Et l’on retrouve cette dynamique à d’autres moments de notre histoire sociale des médias et des techniques. La dangerosité des écrans est réelle lorsqu’elle isole les enfants - mais aussi les adultes - et qu’elle arraisonne à la fois à un silence et à une forme de sidération. L’effet n’est pas du tout le même lorsque la consommation d’images génère une socialité et une circulation de la parole. La télévision, le cinéma, la presse le sont nativement. Les réseaux sociaux, lorsqu’ils sont le support d’une conversation, deviennent des expériences de socialisation qui sont également bénéfiques aux publics. Voyez par exemple comment le téléphone s’est invité dans les échanges, les tables de café, pour soutenir un argument, illustrer par une image ou sourcer une opinion. Ici le temps du digital encourage une convivialité. A l’inverse, l’effet est totalement différent lorsque le rythme est imposé par l’écran lui-même, scrolling (défilement d’écrans) à l’infini, succession d’images sans aucun fil narratif, cursivité absurde et enfermement dans des images dont le montage n’a aucun sens… Là aussi, le rapport détaille la perversion des dispositifs.

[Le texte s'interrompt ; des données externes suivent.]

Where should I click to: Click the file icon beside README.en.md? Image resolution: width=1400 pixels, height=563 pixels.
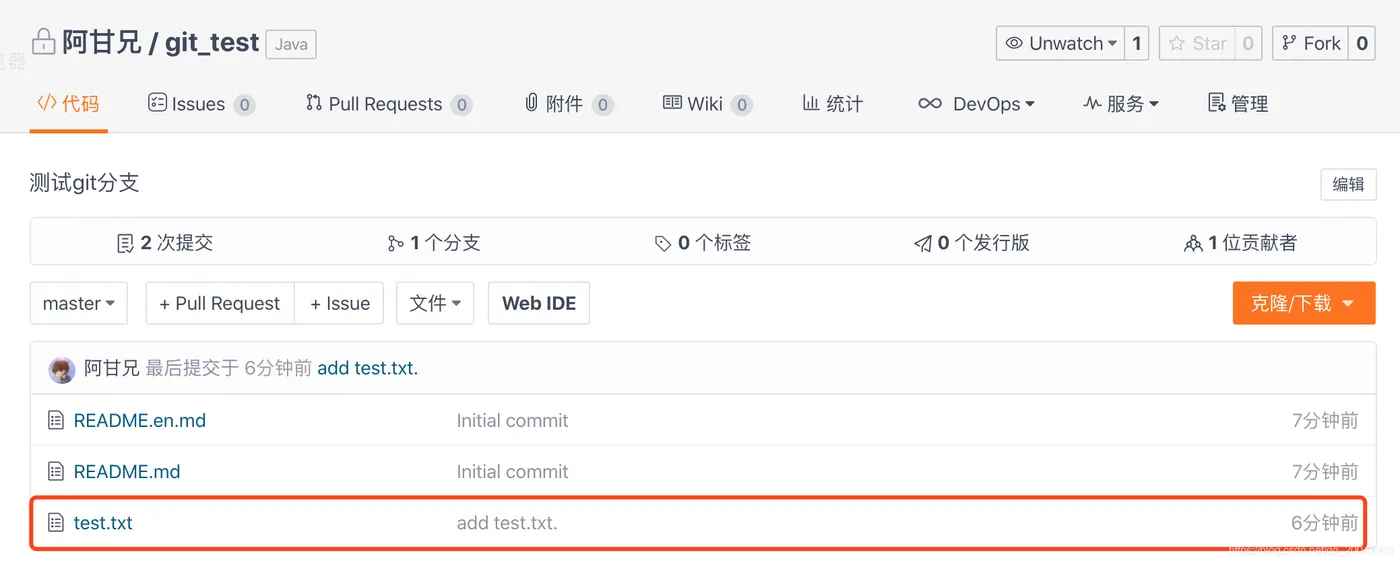pyautogui.click(x=56, y=421)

Pierre Beyssac : Le rapport traite effectivement ces points dans son axe 5, "Mieux outiller, mieux former au numérique et mieux accompagner les parents, les enseignants, les éducateurs et tous ceux qui interviennent auprès des enfants, tout en organisant une société qui remet l’écran et le numérique à leur juste place", avec des propositions intéressantes, mais parfois paternalistes.

Le point 26 adopte ainsi un ton très moraliste vis-à-vis des adultes eux-mêmes : "Promouvoir des lieux et des temps « déconnectés » et sans écran, notamment pour encourager les adultes à se poser la question de leur propre rapport aux écrans".